Anodic Electron Transfer Mechanism in Bioelectrochemical Systems

Abstract

The reality of bacteria in transporting electron beyond their cell wall and ability to electrically interact with electrode has been nearly over a century (Potter 1911). Microbial fuel cells are growing bioelectrochemical systems that use bacteria as a catalyst and generate bioelectricity using organic matter. The bacteria act as powerhouse at the anode of MFC and oxidize organic matter to CO2 by generating electrons and protons (Kondaveeti 2014). These electrons move from anode to cathode and get reduced as water by using oxygen as an electron acceptor. The generated electrons from bacteria can be transferred to anode by direct contact with biofilm or by using mediators, which can be either exogenic or endogenic (Kondaveeti and Min 2015). The natural mediators such as flavins which are secreted by bacteria or other active complexes such as c-type chromosomes present on outer cell membranes can shuttle electrons.
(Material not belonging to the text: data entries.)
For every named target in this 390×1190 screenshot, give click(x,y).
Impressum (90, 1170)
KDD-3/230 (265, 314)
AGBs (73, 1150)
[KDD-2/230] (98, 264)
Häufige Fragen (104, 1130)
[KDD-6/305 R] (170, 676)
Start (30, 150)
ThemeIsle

Up to date the metal reducing bacterial species such as Geobacter and Shewanella have been widely noticed in MFC technology, due to their external electron transfer mechanism and for synthesis of natural mediators (riboflavins), which can be a rival for other exoelectrogens (Logan 2008). The external insoluble shuttles such as neutral red, and methyl viologen etc. were used in microbial fuel cells for electron transfer from the bacterial cell wall to electrodes. The initial studies in addition of exogenous mediators to MFC were pursued (Cohen 1931; Schroder 2007). In this study low current generation in MFC might be due to lack of electromotive oxidation and reductive force. These were resurfaced in 1980 by Bennetto and coworkers and it was further investigated by many other researchers. In the present chapter, the electron transfer mechanisms such as direct electron transfer, mediated electron transfer and interspecies electron transfer mechanisms with electroactive anode bacteria are discussed.